## [Entries]

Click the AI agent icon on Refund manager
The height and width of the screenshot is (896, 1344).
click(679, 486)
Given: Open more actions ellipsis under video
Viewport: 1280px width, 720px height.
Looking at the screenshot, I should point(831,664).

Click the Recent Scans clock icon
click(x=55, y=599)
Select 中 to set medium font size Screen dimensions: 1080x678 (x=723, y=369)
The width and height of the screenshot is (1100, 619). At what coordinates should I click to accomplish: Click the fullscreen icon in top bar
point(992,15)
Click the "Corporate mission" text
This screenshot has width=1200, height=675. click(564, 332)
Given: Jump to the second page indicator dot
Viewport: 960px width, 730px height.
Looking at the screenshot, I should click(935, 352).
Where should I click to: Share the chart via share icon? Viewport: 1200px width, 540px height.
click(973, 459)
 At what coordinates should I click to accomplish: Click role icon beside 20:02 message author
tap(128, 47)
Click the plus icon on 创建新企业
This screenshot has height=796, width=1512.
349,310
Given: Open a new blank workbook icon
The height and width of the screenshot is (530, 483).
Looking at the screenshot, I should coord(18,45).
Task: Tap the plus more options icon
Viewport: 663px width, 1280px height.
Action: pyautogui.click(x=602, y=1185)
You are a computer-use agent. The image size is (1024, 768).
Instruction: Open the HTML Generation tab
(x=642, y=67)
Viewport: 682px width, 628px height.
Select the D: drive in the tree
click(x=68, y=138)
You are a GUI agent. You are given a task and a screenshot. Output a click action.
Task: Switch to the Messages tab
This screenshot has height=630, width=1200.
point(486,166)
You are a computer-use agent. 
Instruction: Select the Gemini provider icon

## [The exercise]
Copy every one of the rows above word for word, in the same order and with the same line breaks.

## [Correct result]
Click the AI agent icon on Refund manager
The height and width of the screenshot is (896, 1344).
click(679, 486)
Given: Open more actions ellipsis under video
Viewport: 1280px width, 720px height.
Looking at the screenshot, I should point(831,664).

Click the Recent Scans clock icon
click(x=55, y=599)
Select 中 to set medium font size Screen dimensions: 1080x678 (x=723, y=369)
The width and height of the screenshot is (1100, 619). At what coordinates should I click to accomplish: Click the fullscreen icon in top bar
point(992,15)
Click the "Corporate mission" text
This screenshot has width=1200, height=675. click(564, 332)
Given: Jump to the second page indicator dot
Viewport: 960px width, 730px height.
Looking at the screenshot, I should click(935, 352).
Where should I click to: Share the chart via share icon? Viewport: 1200px width, 540px height.
click(973, 459)
 At what coordinates should I click to accomplish: Click role icon beside 20:02 message author
tap(128, 47)
Click the plus icon on 创建新企业
This screenshot has height=796, width=1512.
349,310
Given: Open a new blank workbook icon
The height and width of the screenshot is (530, 483).
Looking at the screenshot, I should coord(18,45).
Task: Tap the plus more options icon
Viewport: 663px width, 1280px height.
Action: pyautogui.click(x=602, y=1185)
You are a computer-use agent. The image size is (1024, 768).
Instruction: Open the HTML Generation tab
(x=642, y=67)
Viewport: 682px width, 628px height.
Select the D: drive in the tree
click(x=68, y=138)
You are a GUI agent. You are given a task and a screenshot. Output a click action.
Task: Switch to the Messages tab
This screenshot has height=630, width=1200.
point(486,166)
You are a computer-use agent. 
Instruction: Select the Gemini provider icon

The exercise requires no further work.